EXERCISE REQUIREMENTS:
Copy all lines containing the string "will" from the records below.

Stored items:
+++++

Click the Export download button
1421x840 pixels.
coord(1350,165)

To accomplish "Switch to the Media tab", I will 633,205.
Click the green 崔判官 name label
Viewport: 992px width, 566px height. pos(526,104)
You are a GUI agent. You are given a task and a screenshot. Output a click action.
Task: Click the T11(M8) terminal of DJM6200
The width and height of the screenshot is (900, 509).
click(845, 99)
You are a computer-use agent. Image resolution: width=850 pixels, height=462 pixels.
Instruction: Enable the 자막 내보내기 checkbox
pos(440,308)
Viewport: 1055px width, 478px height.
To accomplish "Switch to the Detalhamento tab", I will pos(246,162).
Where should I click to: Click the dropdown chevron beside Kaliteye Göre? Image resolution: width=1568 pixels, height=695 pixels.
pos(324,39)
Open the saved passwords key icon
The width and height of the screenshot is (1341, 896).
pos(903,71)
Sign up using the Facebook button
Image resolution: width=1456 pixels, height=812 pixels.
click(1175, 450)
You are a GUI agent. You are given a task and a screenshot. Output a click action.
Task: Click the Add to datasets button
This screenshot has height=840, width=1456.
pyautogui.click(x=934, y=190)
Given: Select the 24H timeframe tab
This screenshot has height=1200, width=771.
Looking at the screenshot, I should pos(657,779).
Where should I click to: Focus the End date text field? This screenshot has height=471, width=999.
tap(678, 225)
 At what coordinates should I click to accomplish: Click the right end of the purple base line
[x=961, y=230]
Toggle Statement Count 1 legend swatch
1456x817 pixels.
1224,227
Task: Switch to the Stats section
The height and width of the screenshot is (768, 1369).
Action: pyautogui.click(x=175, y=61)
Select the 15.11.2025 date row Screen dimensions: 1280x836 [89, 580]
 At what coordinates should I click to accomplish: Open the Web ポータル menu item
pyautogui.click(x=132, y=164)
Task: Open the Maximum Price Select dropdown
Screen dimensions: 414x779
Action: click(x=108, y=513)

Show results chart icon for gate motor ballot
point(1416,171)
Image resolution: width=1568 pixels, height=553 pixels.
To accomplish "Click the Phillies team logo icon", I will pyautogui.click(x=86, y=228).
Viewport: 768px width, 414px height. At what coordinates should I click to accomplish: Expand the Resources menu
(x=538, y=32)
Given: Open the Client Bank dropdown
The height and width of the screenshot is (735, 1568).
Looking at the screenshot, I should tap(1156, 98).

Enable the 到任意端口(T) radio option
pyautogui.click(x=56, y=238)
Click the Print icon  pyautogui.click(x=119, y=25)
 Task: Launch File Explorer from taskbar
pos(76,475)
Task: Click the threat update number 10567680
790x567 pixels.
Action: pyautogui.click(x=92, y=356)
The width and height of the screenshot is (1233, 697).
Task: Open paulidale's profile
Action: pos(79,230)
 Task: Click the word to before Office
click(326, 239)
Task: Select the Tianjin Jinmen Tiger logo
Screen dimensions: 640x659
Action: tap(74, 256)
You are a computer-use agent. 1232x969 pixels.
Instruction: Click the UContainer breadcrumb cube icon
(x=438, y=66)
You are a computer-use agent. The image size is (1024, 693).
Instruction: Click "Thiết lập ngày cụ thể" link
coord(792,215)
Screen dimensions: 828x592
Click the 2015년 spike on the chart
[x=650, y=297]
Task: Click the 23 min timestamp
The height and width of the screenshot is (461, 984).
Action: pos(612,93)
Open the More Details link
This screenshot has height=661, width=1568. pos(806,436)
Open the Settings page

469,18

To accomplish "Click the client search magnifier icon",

+++++

TASK OUTPUT:
To accomplish "Switch to the Media tab", I will 633,205.
To accomplish "Switch to the Detalhamento tab", I will pos(246,162).
To accomplish "Click the Phillies team logo icon", I will pyautogui.click(x=86, y=228).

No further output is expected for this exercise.